Figure 7. Partiels n° 27 [2415] – Modélisation de la différence : Haupt- und Nebenstimmee.
(Photo Ingrid Pustijanac, © Ricordi s.r.l., Milan, et Pierre-André Valade.)
[Télécharger la version HD (.tif)]

Commentant ce même passage (voir Vidéo 5), Pierre-André Valade a expliqué que pour l’interprétation de ce type particulier de notation, il est très important de pouvoir clarifier pour chaque musicien son rôle dans un contexte donné, par exemple s’il/elle fait partie d’une texture ou s’il/elle a une partie solo plus importante. Étant donné que le contexte et le rôle du musicien ne sont pas toujours précisés dans la partition elle-même, comme dans une partition plus traditionnelle, le rôle du chef d’orchestre est également de faire en sorte que chaque musicien se sente au bon endroit au bon moment.

Vidéo 5. « Textures, polyphonie spectrale, notation proportionnelle (Entretien avec Pierre-André Valade, 8/11) », 4:00
(https://youtu.be/I68OMdDC1fA?t=240, 19/11/2022).

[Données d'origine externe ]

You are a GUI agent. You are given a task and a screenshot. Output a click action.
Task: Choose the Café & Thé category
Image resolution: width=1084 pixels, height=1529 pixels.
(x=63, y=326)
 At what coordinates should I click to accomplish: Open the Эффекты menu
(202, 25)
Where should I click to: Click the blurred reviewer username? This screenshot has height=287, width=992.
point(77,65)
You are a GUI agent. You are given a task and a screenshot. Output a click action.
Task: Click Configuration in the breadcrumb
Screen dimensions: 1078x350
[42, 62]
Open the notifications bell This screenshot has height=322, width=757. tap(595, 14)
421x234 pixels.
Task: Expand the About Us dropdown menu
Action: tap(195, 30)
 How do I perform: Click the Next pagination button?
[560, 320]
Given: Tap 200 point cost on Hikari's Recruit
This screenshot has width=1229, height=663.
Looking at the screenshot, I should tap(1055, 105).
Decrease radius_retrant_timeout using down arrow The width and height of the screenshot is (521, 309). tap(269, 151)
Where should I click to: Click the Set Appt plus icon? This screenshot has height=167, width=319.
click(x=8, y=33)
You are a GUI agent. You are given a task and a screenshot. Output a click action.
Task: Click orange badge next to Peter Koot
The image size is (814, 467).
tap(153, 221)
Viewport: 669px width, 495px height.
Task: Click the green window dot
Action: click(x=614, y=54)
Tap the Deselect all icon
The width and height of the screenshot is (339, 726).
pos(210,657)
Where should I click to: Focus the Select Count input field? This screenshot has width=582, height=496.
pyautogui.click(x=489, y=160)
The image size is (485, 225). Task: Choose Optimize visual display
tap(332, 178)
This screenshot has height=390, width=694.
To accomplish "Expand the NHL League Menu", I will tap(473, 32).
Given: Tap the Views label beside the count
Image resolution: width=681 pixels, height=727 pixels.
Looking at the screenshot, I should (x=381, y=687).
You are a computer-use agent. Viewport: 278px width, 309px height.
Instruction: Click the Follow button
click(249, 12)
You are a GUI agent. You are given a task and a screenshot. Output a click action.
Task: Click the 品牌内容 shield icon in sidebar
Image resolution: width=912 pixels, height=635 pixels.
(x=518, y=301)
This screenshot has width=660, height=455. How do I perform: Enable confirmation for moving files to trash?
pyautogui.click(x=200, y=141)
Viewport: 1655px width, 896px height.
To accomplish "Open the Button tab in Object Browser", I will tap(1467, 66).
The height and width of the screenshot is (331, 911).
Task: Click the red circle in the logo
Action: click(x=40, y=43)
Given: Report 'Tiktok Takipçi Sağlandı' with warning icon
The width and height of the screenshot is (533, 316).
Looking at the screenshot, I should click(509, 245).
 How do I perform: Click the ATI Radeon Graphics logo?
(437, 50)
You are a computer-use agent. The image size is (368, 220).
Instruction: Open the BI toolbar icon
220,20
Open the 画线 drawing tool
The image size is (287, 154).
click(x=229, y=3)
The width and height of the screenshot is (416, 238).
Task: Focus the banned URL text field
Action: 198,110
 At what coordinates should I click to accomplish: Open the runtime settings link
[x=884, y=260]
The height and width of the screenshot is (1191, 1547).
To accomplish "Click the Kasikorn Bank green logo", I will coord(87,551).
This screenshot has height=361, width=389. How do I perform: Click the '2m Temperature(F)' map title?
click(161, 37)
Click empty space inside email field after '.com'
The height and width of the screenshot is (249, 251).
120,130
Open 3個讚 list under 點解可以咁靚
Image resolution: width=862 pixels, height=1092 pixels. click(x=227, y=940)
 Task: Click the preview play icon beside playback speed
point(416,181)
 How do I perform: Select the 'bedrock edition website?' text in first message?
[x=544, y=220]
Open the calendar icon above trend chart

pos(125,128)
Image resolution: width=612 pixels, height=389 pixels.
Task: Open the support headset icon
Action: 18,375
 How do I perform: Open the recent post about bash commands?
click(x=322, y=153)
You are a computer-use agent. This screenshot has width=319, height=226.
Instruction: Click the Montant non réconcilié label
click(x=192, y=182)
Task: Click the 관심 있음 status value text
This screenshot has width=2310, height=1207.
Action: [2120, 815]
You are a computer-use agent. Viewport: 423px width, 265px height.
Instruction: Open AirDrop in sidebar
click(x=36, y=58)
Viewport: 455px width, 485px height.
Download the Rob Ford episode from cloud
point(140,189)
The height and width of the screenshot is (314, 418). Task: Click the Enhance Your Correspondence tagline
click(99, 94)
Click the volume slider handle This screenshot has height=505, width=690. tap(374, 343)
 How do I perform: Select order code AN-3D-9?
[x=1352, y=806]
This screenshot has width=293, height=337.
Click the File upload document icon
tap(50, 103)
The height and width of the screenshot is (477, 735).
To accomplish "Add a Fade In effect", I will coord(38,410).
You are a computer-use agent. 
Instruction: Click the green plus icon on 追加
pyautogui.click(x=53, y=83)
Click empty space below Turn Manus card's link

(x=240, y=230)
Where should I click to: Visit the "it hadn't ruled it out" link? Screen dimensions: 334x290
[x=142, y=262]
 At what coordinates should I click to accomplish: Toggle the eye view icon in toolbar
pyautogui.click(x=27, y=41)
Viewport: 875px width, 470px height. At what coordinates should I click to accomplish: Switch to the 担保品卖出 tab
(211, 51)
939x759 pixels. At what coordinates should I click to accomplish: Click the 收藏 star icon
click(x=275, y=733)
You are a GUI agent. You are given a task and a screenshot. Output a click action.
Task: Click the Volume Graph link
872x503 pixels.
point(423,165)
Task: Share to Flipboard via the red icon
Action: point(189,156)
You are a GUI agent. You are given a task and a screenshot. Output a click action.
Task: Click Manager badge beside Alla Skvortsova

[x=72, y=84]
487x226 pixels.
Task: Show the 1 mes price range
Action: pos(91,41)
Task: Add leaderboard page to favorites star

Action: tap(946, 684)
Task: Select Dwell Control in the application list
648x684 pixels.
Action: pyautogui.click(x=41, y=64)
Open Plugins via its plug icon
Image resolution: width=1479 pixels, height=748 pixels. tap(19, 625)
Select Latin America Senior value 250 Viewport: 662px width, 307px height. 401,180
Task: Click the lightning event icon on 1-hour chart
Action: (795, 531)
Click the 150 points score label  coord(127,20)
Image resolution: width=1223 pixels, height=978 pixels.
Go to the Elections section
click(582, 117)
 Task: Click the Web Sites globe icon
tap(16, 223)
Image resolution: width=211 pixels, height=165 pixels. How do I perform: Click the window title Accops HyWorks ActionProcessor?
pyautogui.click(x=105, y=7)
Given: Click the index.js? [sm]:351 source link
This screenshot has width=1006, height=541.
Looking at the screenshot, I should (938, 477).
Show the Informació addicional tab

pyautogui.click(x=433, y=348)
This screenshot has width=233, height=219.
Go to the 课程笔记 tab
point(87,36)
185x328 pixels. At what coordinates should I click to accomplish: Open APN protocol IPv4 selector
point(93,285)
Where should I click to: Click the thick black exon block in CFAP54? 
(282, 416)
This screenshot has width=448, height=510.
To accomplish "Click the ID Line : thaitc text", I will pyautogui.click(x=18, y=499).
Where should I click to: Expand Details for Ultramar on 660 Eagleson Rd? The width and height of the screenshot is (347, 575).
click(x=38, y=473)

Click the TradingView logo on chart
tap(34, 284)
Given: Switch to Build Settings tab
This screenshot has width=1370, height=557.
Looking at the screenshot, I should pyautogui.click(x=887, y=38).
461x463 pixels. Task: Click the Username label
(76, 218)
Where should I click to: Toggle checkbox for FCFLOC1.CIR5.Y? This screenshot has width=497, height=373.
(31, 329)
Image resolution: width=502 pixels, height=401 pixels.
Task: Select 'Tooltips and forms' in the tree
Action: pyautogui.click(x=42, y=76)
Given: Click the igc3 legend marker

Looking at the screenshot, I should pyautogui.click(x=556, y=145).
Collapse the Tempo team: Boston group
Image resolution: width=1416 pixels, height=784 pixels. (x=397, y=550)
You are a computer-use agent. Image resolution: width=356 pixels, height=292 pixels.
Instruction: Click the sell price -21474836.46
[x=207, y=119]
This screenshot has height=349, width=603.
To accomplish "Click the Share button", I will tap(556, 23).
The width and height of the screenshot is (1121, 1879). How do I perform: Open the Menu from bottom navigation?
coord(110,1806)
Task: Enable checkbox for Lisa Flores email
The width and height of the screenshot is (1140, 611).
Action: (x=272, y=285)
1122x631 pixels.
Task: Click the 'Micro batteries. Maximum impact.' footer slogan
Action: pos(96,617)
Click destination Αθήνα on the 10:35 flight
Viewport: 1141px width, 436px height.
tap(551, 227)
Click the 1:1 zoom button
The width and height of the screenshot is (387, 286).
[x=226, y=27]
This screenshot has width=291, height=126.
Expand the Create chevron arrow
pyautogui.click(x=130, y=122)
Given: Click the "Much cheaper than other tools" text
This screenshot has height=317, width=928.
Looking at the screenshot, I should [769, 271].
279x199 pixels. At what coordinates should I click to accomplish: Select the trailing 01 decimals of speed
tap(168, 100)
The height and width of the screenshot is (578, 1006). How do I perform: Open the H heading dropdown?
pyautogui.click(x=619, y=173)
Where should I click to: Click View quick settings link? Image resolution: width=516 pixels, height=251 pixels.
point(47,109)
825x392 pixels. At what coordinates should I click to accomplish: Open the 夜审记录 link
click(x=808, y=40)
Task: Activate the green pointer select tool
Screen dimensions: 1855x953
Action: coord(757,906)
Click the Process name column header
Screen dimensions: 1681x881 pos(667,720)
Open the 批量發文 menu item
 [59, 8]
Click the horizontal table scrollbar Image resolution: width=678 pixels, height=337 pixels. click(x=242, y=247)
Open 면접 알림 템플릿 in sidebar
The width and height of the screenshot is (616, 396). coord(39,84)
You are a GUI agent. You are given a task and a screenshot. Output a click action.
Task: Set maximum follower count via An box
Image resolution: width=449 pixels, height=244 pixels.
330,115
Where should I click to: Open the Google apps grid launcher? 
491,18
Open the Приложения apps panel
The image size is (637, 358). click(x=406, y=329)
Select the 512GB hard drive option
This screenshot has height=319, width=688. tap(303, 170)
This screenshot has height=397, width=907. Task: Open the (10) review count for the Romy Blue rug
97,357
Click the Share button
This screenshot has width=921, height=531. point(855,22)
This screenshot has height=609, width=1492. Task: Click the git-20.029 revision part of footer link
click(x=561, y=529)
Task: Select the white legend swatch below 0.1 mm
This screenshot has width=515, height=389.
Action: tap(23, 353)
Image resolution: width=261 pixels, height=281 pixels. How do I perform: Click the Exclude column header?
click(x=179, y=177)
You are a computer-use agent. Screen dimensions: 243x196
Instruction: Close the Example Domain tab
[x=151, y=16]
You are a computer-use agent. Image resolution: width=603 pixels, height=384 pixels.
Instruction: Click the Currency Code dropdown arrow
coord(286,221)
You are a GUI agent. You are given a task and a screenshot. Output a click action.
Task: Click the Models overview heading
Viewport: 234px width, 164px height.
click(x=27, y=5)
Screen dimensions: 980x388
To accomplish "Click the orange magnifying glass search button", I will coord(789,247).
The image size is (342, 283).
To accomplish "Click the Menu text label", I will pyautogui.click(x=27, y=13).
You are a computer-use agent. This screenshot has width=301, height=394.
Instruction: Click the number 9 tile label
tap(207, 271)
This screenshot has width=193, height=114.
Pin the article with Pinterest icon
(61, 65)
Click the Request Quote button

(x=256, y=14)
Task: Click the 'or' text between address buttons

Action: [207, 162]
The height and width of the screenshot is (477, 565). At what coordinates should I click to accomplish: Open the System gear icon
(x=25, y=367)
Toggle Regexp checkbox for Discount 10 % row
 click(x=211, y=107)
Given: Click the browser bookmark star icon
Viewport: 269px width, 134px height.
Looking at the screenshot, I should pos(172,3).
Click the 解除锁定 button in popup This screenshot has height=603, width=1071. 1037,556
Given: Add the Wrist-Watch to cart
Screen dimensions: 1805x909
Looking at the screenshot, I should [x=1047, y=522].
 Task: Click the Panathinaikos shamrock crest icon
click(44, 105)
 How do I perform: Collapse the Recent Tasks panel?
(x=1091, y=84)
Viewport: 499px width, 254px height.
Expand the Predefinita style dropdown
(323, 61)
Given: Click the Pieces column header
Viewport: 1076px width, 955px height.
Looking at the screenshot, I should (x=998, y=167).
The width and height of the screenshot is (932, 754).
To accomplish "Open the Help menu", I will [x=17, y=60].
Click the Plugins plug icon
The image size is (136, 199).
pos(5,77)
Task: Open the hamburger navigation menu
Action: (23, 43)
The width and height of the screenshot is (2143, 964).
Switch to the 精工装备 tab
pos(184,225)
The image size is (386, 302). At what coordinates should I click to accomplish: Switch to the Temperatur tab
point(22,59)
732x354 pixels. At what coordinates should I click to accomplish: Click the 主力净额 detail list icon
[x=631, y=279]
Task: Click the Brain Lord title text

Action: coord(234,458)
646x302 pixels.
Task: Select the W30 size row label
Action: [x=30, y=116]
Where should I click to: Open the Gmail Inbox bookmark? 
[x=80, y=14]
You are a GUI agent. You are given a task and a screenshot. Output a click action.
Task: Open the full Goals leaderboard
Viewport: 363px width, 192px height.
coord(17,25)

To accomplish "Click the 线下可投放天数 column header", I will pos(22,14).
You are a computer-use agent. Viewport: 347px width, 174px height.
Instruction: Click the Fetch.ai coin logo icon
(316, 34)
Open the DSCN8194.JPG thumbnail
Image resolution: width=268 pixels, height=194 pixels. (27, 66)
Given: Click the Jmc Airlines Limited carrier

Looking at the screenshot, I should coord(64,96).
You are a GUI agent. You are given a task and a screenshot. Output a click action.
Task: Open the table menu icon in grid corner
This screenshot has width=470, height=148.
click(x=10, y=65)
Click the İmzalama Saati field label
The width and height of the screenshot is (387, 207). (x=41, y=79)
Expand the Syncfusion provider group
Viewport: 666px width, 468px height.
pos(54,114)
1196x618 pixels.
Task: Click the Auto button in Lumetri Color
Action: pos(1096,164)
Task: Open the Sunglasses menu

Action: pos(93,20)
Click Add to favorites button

Une série de « conseils spécifiques » destinés aux interprètes figurait déjà dans la lettre du chef d’orchestre envoyée avant les répétitions. Parmi les informations sur l’intonation, les techniques étendues, les spécificités de la notation et d’autres questions, le chef d’orchestre précise les passages concernant les instruments individuels lorsqu’ils ont des rôles importants ou lorsqu’ils sont particulièrement exposés et ne font pas partie d’une structure plus dense.